Best of 2018: Books

Best of 2018: Books

Pi Arts & Culture’s ‘Best of 2018’ series highlights the favourite things we’ve seen, heard and read this year. From Booker-nominated evocations of young love to gripping fantasy epics, these are our writers’ favourite books from the last twelve months.

Home Fire by Kamila Shamsie

Kamila Shamsie transposes the myth of Antigone to the modern day in this epic, unforgettable novel. Home Fire is told from the perspective of Isma, Aneeka and Parvaiz, siblings reconciling their identity as British Muslims in the shadow of their jihadi father. In parallel lie Eamonn and Karamat Lone, a British-Pakistani family that have separated from their faith, the latter rising to become the UK’s first Muslim Home Secretary (Shamsie’s ability to predict the appointment of our own Home Secretary, Sajid Javid, is somewhat unnerving). Beyond being an exploration of the eternal conflict between family and state, Home Fire also insightfully challenges the fear-mongering that continues to surround immigration – it is a necessary antidote for our troubling times.

Matilda Singer

My Year of Rest and Relaxation by Ottessa Moshfegh

With her second novel, Ottessa Moshfegh is slowly presenting herself as a serious force to be reckoned with on the literary scene, thanks to her novels anchored in strangely humorous exploration of the repulsive, disgusting corners of life. My Year of Rest and Relaxation tells the story of an unnamed narrator living in New York in 2000 who, becoming increasingly detached and disillusioned by the world around her, attempts to use a collection of medications to induce chemical hibernation. Narrated with witty cynicism, but reading more like Fight Club, Moshfegh offers a sharp critique of our increasing desensitisation, a threat becoming terrifyingly apparent with every day.

### Given information:
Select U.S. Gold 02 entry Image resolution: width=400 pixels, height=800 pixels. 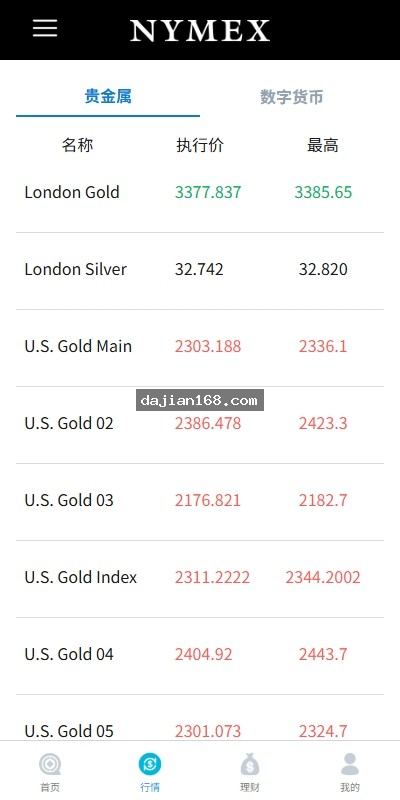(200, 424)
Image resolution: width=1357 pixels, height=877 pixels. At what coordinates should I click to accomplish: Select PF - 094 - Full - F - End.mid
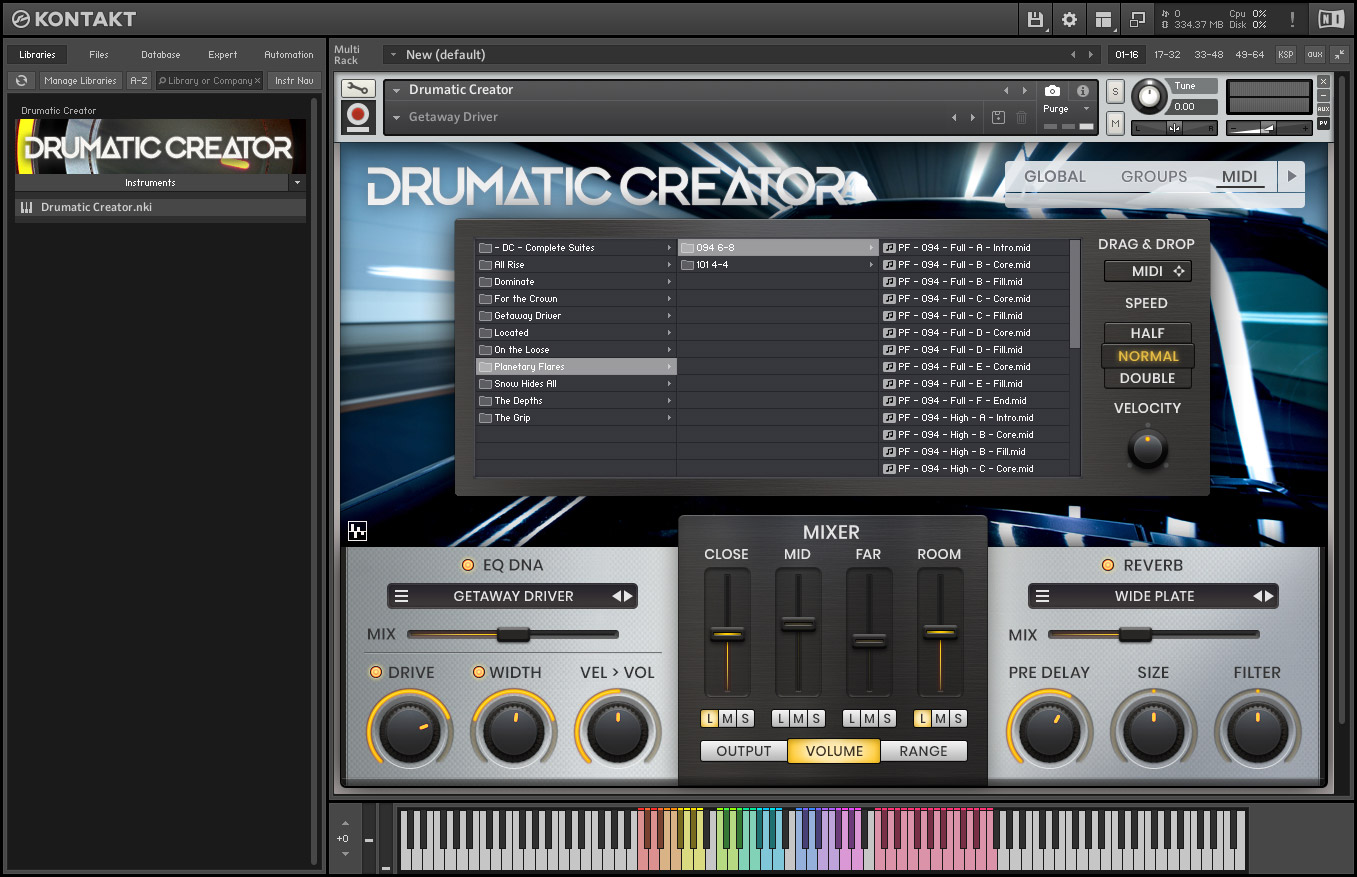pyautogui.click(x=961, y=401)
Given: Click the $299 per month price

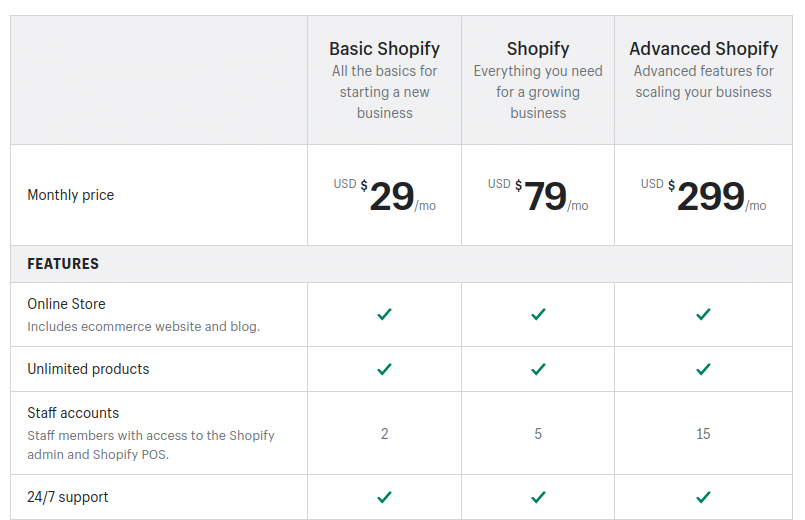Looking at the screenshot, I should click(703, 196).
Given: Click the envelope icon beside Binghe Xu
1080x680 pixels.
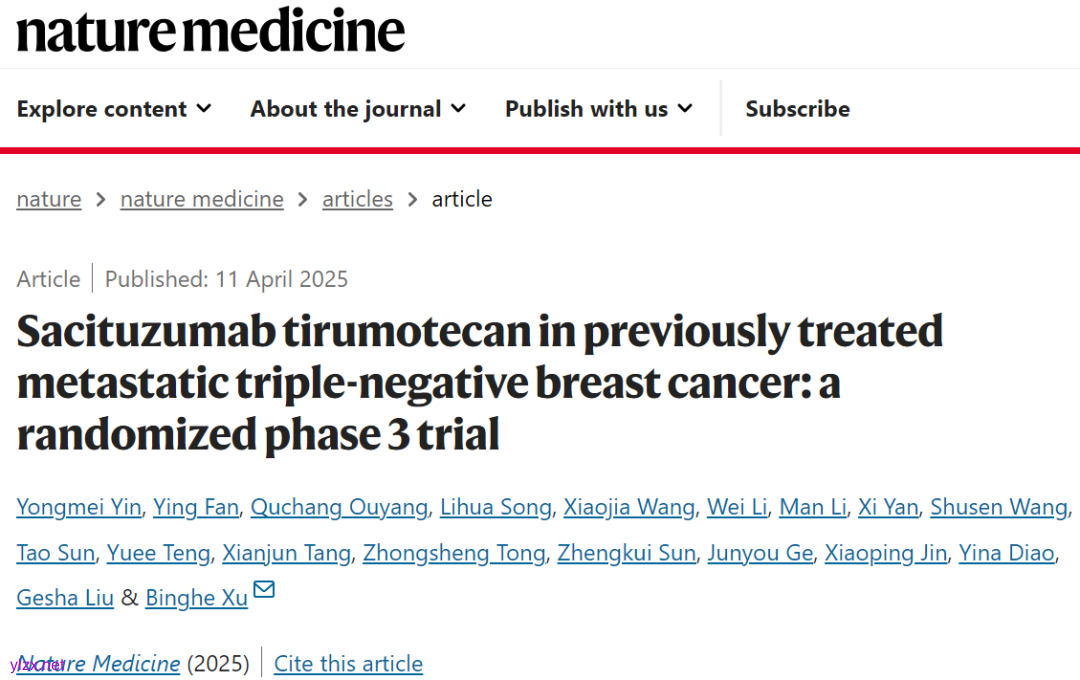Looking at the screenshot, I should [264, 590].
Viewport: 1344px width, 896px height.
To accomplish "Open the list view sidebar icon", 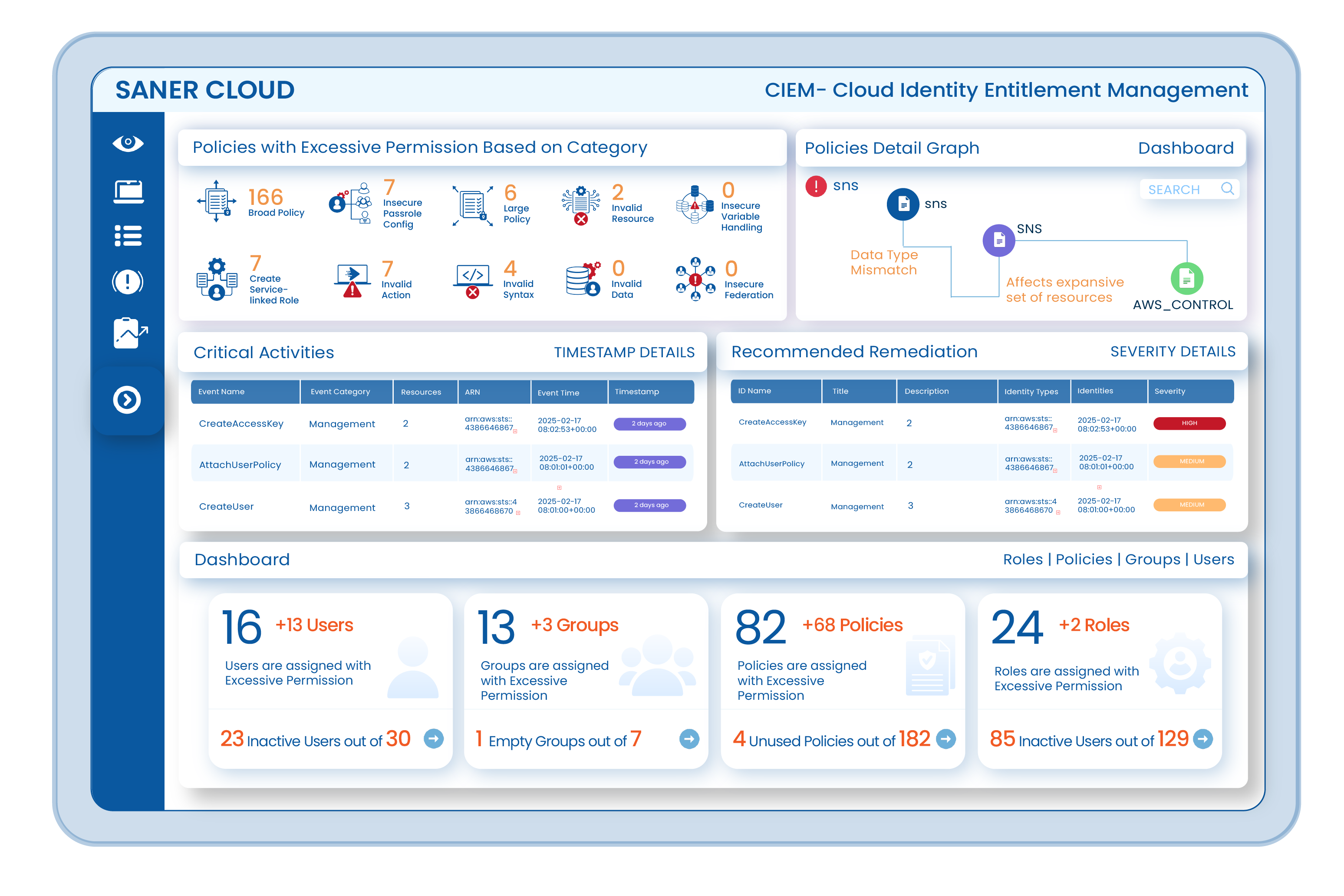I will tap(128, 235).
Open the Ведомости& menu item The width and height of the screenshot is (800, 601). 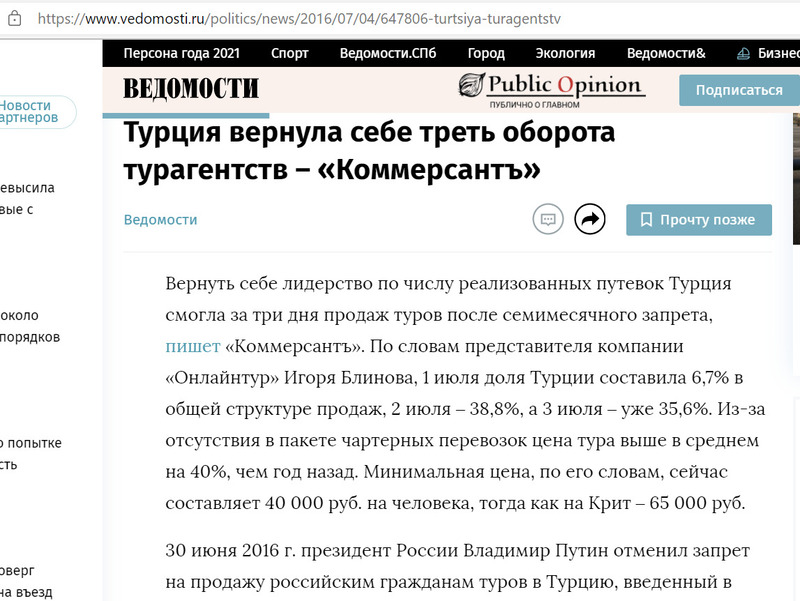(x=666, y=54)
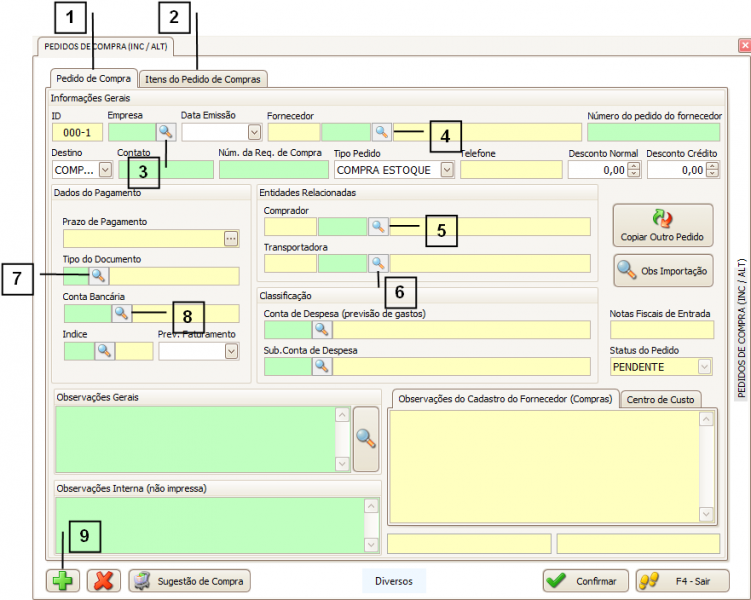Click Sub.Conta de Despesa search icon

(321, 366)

### Exercise:
Resume the Best of 2018 books roundup right after its last sentence and keep it going. The data has no connection to the text.

### Reply to the exercise:
Dan Jacobson

Normal People by Sally Rooney

Sally Rooney’s debut, Conversations with Friends, was on our ‘Best of’ list last year, and this year sees her return with a Booker Prize longlisted follow up. Normal People follows the relationship between Connell and Marianne through glimpses over time (think One Day by David Nicholls, but shorter and less structured). It’s easier to sum up than Rooney’s first book, and a little shorter, but to me at least, Normal People is richer and left me with more. Hopefully, this year, more of my long-suffering friends will take up my Rooney recommendation.

Samir Chadha

Oathbringer by Brandon Sanderson

2018 saw the release of Brandon Sanderson’s Oathbringer in paperback, a book which immediately became one of my all-time favourites. The third book in his highly successful Stormlight Archives series, Oathbringer shows the heroes challenged beyond anything we’ve previously seen. The series follows several individuals through slavery, war, and betrayal, as they must uncover their history to fight against the devastation that will wipe their race from the earth. With a beautifully crafted story that will undoubtedly reduce you to tears, rich lore, rounded and fascinating characters, and a gripping plot, the book is ideal for any fantasy lover.

Alexander Marshall

This is Going to Hurt by Adam Kay

There were times, on the tube this summer, when I had to stop reading this book because it was reducing me to uncontrollable, not-acceptable-in-public laughter. Written between 2005 and 2010, This is Going to Hurt is the diary that Adam Kay kept while a junior doctor in the NHS. From dealing with mind-bogglingly incompetent administration, to comforting patients who have inserted objects into places they really, really don’t belong, the anecdotes are unfailingly hilarious. However, it’s not all laughs – Kay also describes, with great frankness, the many difficulties faced by NHS hospitals and their staff, and in the final diary entry, he recounts the situation that ultimately led to him hanging up his stethoscope. Despite it being barely two pages worth of text, it’s powerful and affecting. I won’t forget it, nor the book as a whole, for a long time.